Michael Oakeshott pôs muito bem o assunto num notável ensaio sobre o “racionalismo na política”. Oakeshott faz essencialmente a mesma distinção entre tipos de conhecimento que fez James, usando as palavras “conhecimento da técnica” para um e “conhecimento prático” para outro. O primeiro é o que pode ser adquirido através da inteligência, através dos livros ou das aulas e da habilidade de raciocínio. É grande em regras, prescrições e generalizações. O segundo limita-se estritamente à experiência, à execução do que se sabe ser parte inalienável do espírito e personalidade de cada um. Oakeshott argumenta que o que nós chamamos racionalismo político no pensamento moderno ocidental é o somatório e a glorificação do conhecimento técnico.

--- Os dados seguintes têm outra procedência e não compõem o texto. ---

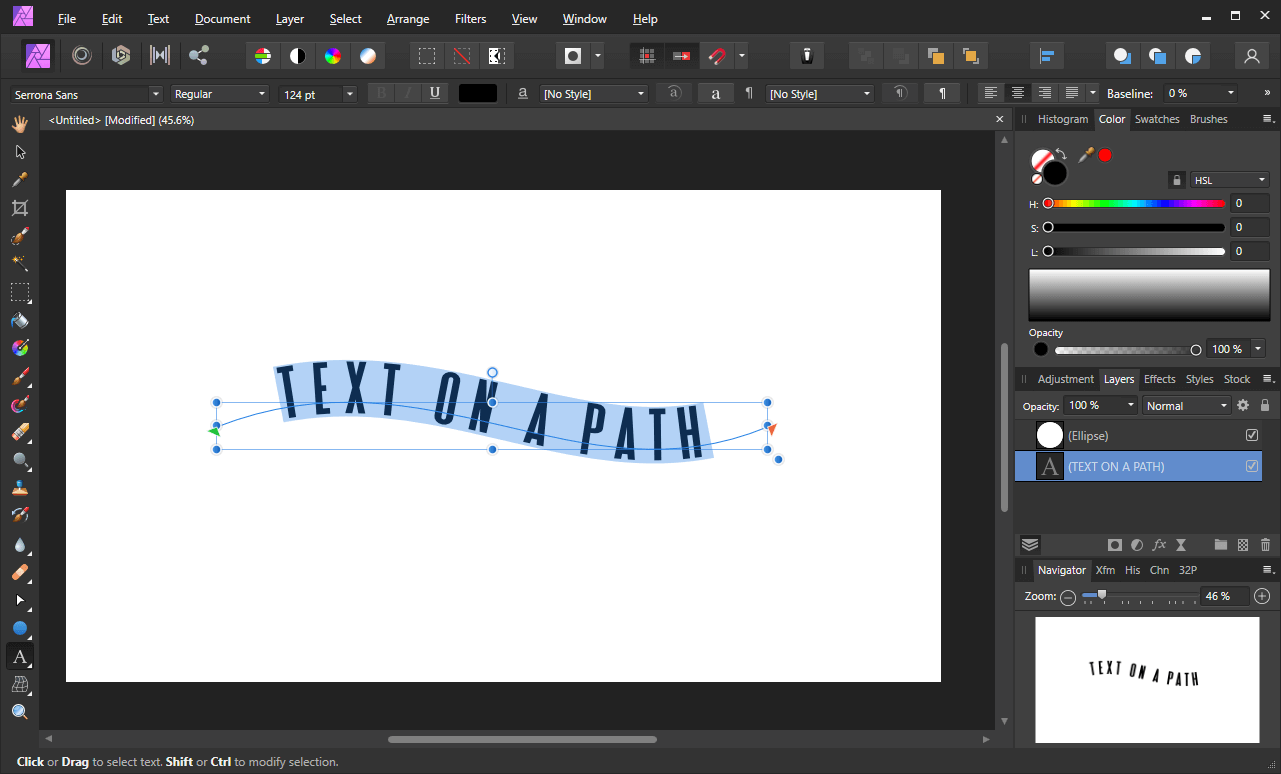Open the HSL color model dropdown
This screenshot has width=1281, height=774.
1230,180
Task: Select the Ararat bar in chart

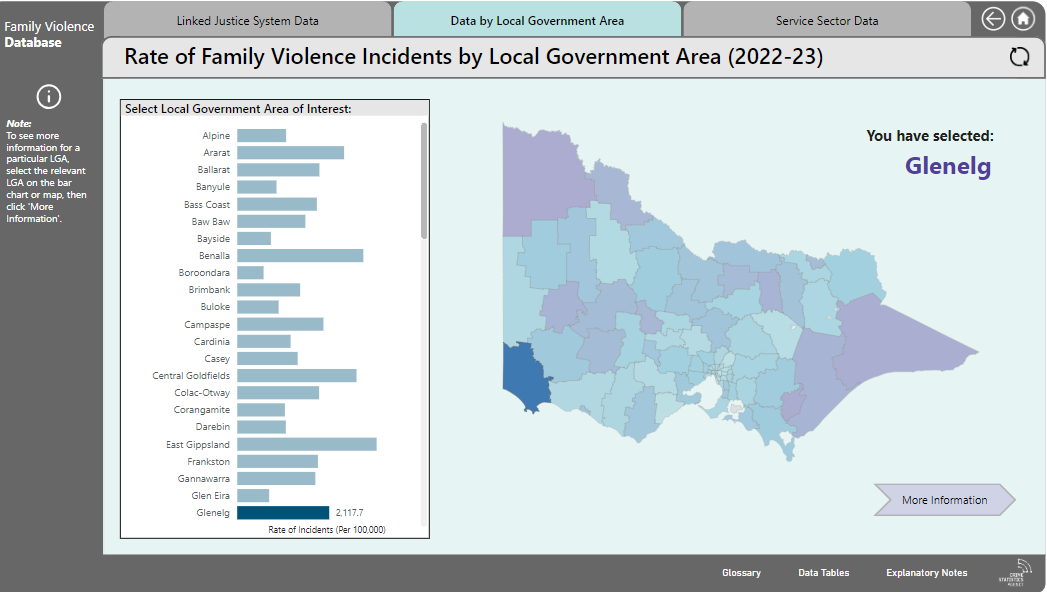Action: tap(290, 153)
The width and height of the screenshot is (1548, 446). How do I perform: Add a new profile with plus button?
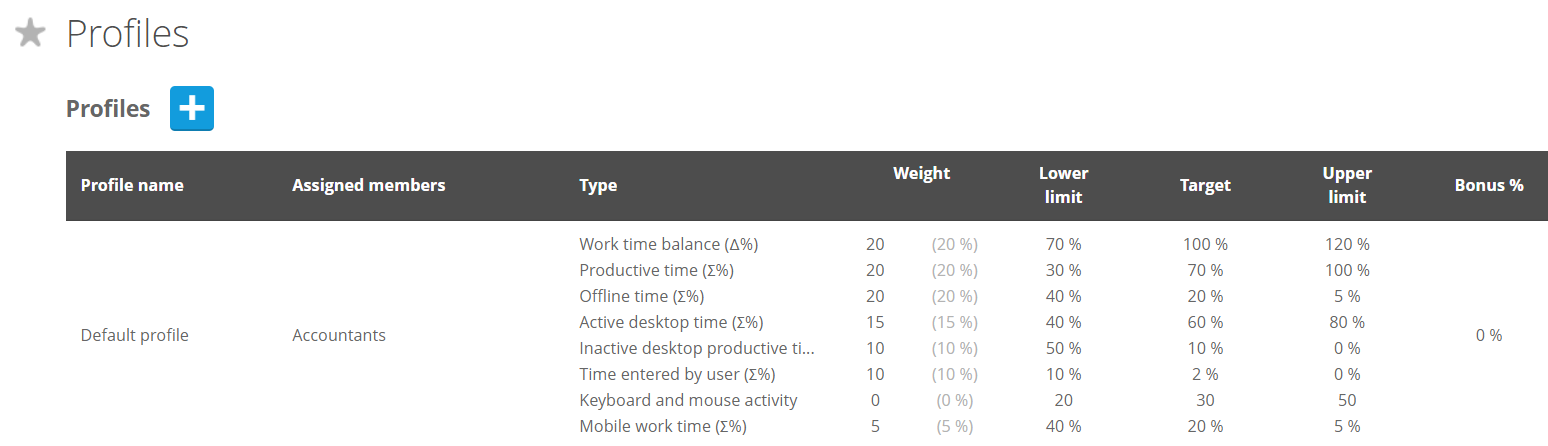(x=192, y=109)
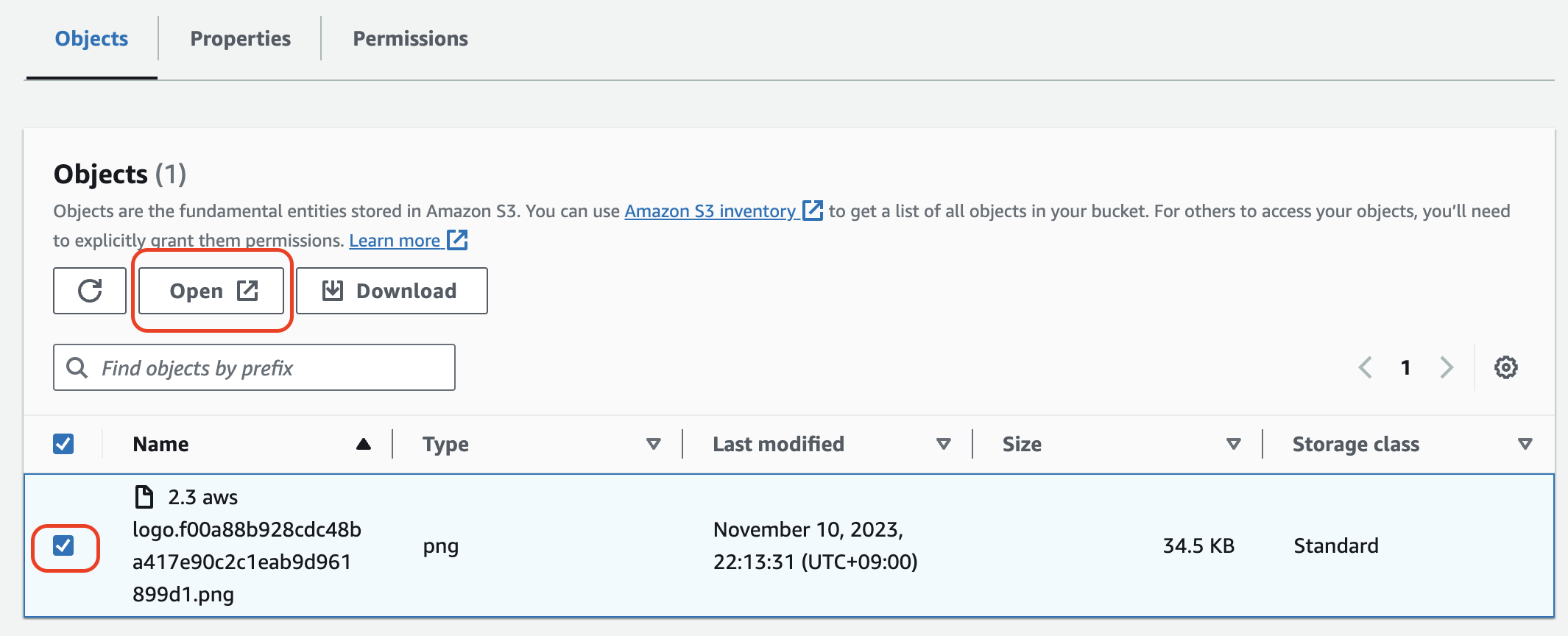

Por detrás de cada utopia, de cada generalização importante sobre da “natureza do homem”, de toda a constituição urgente para um novo Estado ou associação de qualquer espécie e de cada projeto de reforma de grande alcance, na História moderna da Europa, lá está a política do Racionalismo na formulação de Oakeshott. Além disso, “O Racionalismo é a afirmação de que o que chamamos de conhecimento prático não é de todo conhecimento; a afirmação de que, propriamente falando, não existe conhecimento que não seja conhecimento técnico”. Ao longo da História, portanto, onde quer que o espírito racionalista tenha florescido, tem havido o sonho ou de uma única grande inteligência ou de uma pequena elite de inteligências para governarem diretamente e de modo compreensível o povo, concebido como uma massa homogênea, e para se livrarem de uma vez por todas dos governos baseados meramente nos usos e costumes, no hábito, no costume e tradição e nos grupos representativos, nas comissões semipúblicas e outros organismos, nas “burocracrias” judiciais e outras restrições à pura razão dedutiva.

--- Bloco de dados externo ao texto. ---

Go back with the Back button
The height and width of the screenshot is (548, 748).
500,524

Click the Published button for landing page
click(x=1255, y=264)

Burke foi o primeiro a compreender que a mentalidade do racionalista político se inclina naturalmente para uma espécie de imperialismo interno: “O imperialismo democrático”, como Irving Babbitt lhe chama na sua obra Leadership and Democracy. Isto é, dado que a razão individual se arroga a capacidade de dirigir diretamente o povo, aumentar o âmbito do que a razão está dirigindo – desde o puramento político e legal até ao econômico, social, moral e espiritual – constitui um passo em frente fácil e tentador. Foi tendo em mente os grupos intelectuais liberais e socialistas que Babbitt escreveu: “Nenhum movimento ilustra mais claramente do que o movimento supostamente democrático a maneira como a vontade de minorias altamente organizadas e decididas pode prevalecer sobre a vontade das massas inertes e desorganizadas”.
Do ponto de vista conservador, somente o preconceito, na opinião de Burke, pode manter os cidadãos unidos, ao contrário da tirania que o racionalismo governamental às vezes impõe ao povo.
Burke e os conservadores em geral compreenderam que quase toda a vontade de resistir – que vulgarmente se diz nascer do conhecimento dos direitos naturais ou dos instintos natos de liberdade – resulta, pelo contrário, dos preconceitos lentamente implantados nas mentes de um povo: preconceitos sobre religião, propriedade, autonomia nacional e participação prolongada na ordem social. Estes, e não os direitos abstratos, é que são as forças motivadoras nas lutas dos povos pela liberdade.
Bibliografia
NISBET, Robert. O conservadorismo. Lisboa: Editorial Estampa, 1987.